#### TEXT SECTION
Borganes is a good sized town at the junction of Highway 1 and Highway 54, which is the main highway around the peninsula we were driving to. It is the home of the Settlement Center, which looks at the Viking settlements of Iceland. We were not able to visit this museum – and hadn’t planned to – but learned about it from Icelanders who thought very highly of it. If we had planned for more time in the Borganes area, this would probably have been worth seeing.
Our route took us further north and again into rather sparse, pastoral areas. We saw large herds of the famous Icelandic horses and took some photos. One walked up that had a dark coat and very blond hair and we dubbed her “Lady Gaga” because the mane fell very dramatically over her head, and she appeared to toss it for effect!
There were also some small volcanic craters that we passed, but not close enough to clamber over. The fields were green as we drove north but as soon as you reached the mountains, there was snow. We started over the pass on Highway 56, which connects Vegamot (which became Vegemite for us) to Highway 54 on the north side of the peninsula. There was supposed to be a gas station at Vegamot, but it was either closed for the season or permanently. It was a good reminder that, although we were well off for fuel having filled up in Borganes, you should grab it when you see it in case the fuel sources on the map are wrong.
The snow had blown heavily up here and although it wasn’t currently falling, the road was very difficult to see. There were few guardrails to help you see the twists and turns of the road so it meant slowing down to a crawl as we headed up and over. It was clear the road crews had been across but it was still a bit hairy for the end of the day.
We turned west towards Grundarfjordur towards the end of daylight and were getting a bit concerned about finding our cottage. We drove along through town looking for the street name and number and didn’t find it. Grundarfjordur is not that large and once we’d been through all the way one way and all the way back the other, I asked directions. The woman walking her dog spoke excellent English, naturally, and pointed to our cottages were further out the northwest side of town, on a rise called Cathedral mountain.

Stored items
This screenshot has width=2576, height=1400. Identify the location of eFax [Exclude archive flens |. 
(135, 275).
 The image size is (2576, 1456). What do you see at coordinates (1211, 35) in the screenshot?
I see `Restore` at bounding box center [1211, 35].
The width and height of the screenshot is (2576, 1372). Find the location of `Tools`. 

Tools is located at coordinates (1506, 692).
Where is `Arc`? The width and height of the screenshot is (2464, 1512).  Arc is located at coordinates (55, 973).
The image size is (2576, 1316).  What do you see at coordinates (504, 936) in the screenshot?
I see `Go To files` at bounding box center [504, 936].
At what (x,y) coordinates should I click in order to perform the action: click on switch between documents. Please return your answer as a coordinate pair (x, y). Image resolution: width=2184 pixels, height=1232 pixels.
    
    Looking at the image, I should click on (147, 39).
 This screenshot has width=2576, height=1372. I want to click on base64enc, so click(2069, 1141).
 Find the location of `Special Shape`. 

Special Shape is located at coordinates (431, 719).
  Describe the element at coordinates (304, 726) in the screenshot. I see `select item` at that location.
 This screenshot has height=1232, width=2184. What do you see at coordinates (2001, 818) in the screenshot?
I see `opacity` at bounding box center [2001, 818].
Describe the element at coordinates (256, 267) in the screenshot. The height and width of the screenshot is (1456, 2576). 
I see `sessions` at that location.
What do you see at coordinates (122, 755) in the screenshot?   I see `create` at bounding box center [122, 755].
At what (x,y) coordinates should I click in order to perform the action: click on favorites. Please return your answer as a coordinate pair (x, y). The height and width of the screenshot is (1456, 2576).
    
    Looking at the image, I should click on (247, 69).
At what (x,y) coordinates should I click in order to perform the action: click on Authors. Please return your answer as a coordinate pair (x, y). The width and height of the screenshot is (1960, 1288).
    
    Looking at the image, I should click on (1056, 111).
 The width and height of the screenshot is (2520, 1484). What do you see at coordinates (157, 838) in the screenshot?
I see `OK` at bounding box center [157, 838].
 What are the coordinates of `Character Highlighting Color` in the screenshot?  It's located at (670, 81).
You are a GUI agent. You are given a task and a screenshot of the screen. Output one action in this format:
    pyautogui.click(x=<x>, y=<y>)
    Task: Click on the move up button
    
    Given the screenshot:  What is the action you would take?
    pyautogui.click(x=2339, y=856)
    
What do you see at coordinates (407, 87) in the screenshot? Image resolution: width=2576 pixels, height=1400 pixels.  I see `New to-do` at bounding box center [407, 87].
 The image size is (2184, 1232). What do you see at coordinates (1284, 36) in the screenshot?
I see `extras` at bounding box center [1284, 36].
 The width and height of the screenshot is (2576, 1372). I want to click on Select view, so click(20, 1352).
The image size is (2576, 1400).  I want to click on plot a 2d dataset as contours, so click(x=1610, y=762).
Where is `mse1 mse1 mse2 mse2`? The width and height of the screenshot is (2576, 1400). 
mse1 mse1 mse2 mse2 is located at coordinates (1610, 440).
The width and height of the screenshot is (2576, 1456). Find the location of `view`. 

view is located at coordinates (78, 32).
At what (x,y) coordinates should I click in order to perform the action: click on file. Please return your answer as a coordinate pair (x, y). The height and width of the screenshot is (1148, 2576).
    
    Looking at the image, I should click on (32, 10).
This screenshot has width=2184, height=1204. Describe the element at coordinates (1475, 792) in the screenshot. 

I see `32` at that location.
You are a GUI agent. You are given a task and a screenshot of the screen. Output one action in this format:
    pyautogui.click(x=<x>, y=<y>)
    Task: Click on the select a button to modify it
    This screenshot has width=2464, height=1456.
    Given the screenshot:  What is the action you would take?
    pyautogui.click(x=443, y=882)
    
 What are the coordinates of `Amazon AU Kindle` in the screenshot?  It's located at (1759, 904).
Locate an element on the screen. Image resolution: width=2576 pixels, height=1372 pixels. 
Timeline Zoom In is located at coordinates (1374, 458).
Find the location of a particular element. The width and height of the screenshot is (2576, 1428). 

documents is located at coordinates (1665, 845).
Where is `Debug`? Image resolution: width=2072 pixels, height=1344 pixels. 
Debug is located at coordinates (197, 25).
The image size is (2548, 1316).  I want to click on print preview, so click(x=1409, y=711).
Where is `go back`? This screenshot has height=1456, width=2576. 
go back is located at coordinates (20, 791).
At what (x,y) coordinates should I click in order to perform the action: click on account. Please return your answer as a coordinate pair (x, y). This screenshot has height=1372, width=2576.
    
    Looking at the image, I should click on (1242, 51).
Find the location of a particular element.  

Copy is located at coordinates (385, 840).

#### TASKS TO CARRY OUT
(a) Summarize the road-trip account in two sentences.
(b) Answer these questions from the road-trip account, one line each:
(i) What did the travelers nickname the horse with a dark coat and very blond hair?
(ii) In which town had they filled up with fuel?
(iii) On what rise were their cottages?
(c) Carry the road-trip account forward from its last sentence.

#### RESPONSES BY ITEM NUMBER
(a) After passing Borganes, home of the Settlement Center about Iceland's Viking settlements, the travelers drove north through pastoral country with herds of Icelandic horses and over a snowy pass on Highway 56 where the road was hard to see. Reaching Grundarfjordur near the end of daylight, they could not find their cottage until a woman walking her dog directed them to a rise called Cathedral mountain on the northwest side of town.

(b)
(i) "Lady Gaga"
(ii) Borganes
(iii) Cathedral mountain

(c)
But it wouldn’t be that easy. We arrived at the cottages – there were two – and parked in front of the one we had reserved on Bungalo, a site that makes hiring self-catering cottages very easy. The door was locked and there was no-one about. We looked about a bit for a key and then drove back into town. It was a bit disconcerting since our phones weren’t connecting to the number we had and we couldn’t find a pay phone. In the end, we found a hotel that had a phone and called our cottage owner. She had unlocked the other cottage and left the key in the lock for us! So we drove back to the cottages, went to the second one, and sure enough, we were able to walk right in.
We would have a well-earned rest after another weary day of driving and our last day before returning to Reykjavik tomorrow night. The cottage had all the creature comforts, including a hot tub or “hot pot” as it was labeled, although we mostly just relaxed and watched the setting sun over the fjord. It was a lovely, remote spot and you can understand why this part of Iceland is a big draw for birders. Everywhere we looked we saw crowds of birds and could hear them above us on the mountains around the cottages. In some cases, they were so high we needed binoculars to see the hundreds that were in constant motion against the sheer cliffs.